Graph Random Neural Network for Semi-Supervised Learning
What started out as a concerted effort to explore Semi-Supervised Learning approaches, eventually resulted in me stumbling upon
this NeurIPS ‘20 publication which provided a beautiful solution; seemingly simple to understand and indeed implement and most importantly, grounded in traditional ML concepts, instead of increasing the complexity of existing architectures.
I’m fascinated by Graph Neural Networks and have been actively exploring various usecases and research problems involving these.

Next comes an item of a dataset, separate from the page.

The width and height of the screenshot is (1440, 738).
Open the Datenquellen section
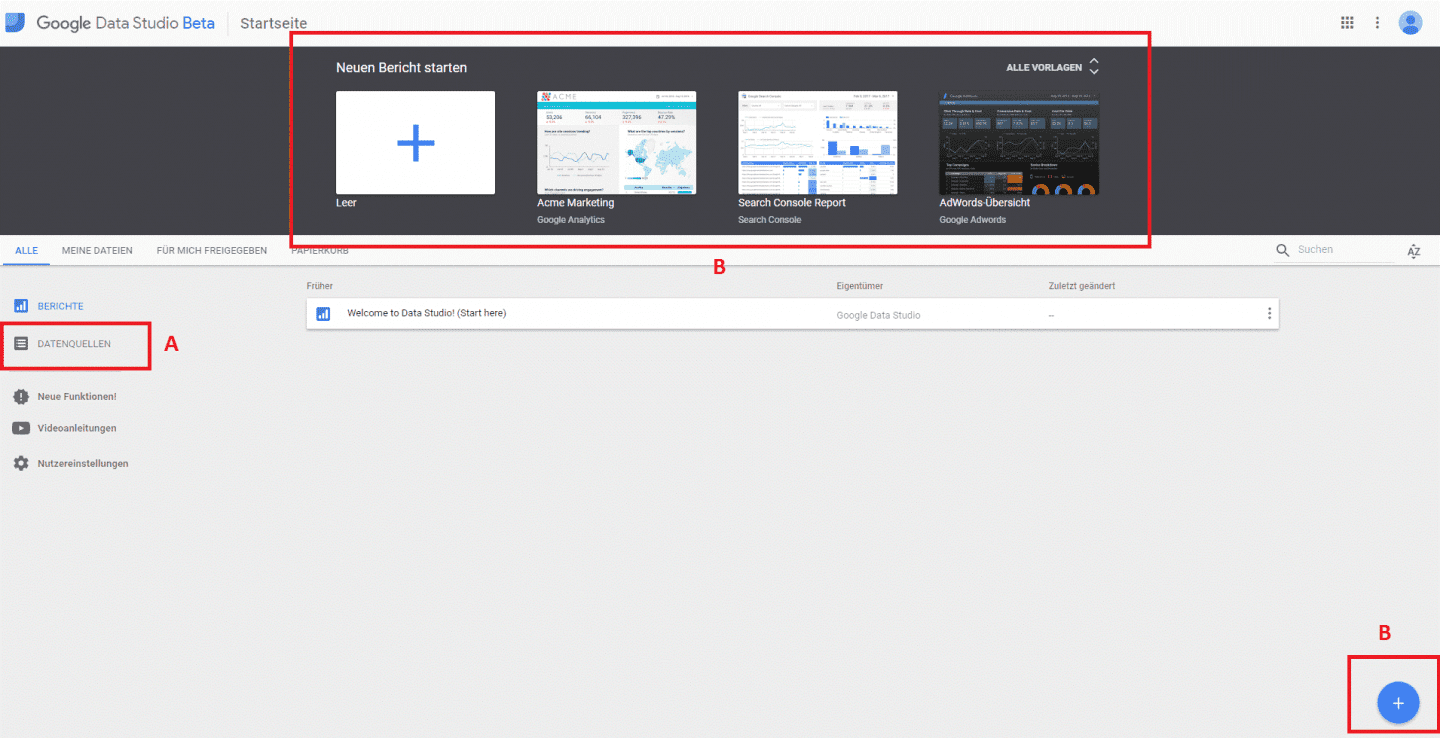[x=74, y=344]
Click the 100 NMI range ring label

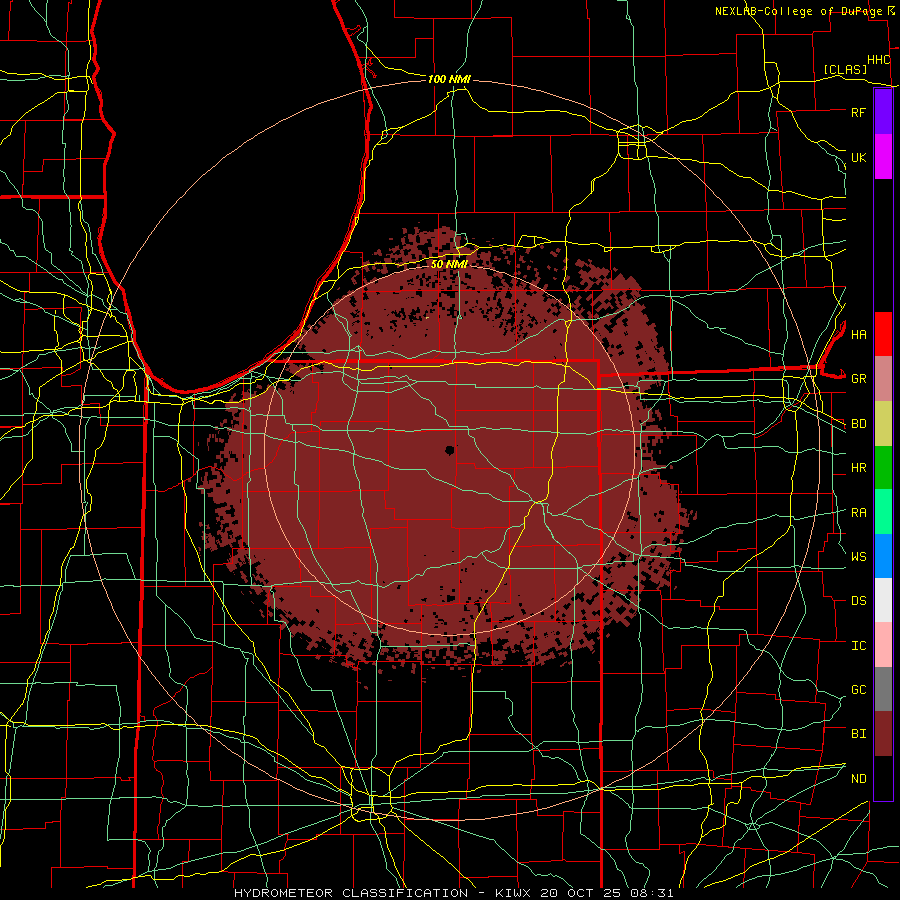[449, 79]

The architecture proposed in the linked publication helps solve problems that have plagued GNNs in tackling semi-supervised learning
problems for a while now:
- Over-smoothing of node representations
- Non-robustness to graph attacks
- Weak generalization in semi-supervised settings when node labels are scarce in the graph
How does GRAND tackle these problems? Random Propagation(RP) is the facilitator:
- It uses graph perturbation methods such as DropNode, Dropout and DropEdge, and combines them with a simple RP step which increases the robustness of the graph by making individual nodes much less dependent on each other, hence less susceptible to such perturbation attacks.
- The design of RP also facilitates separating the feature propagation and feature transformation steps, which are usually coupled in most GNNs, hence reducing the risk of over-smoothing.
- Most importantly, as the name suggests, RP allows each node to randomly pass messages to its neighbors, hence under the homophily assumption, different augmented representations of each node are generated. Consistency Regularization(CR) is then used to force a prediction model such as MLP or GCN to output similar predictions on different augmentations of the same unlabelled data. This in turn imporoves the generalizability of GRAND
Experiments
Apart from an Ablation Study, I conducted various experiments to get a good understanding of the GRAND architecture. Some of them are:
- MLP v/s GCN as the prediction network(GRAND v/s GRAND_GCN)
- Changes in classification accuracy wrt changes in propagation order and number of data augmentations in RP
- Different augmentation strategies: Dropout(partial node feature dropout), DropNode(drop an entire node), DropEdge
- Sensitivity wrt CR loss coefficient
Technical Details
- Language: Python
- Library: NetworkX
- Framework: PyTorch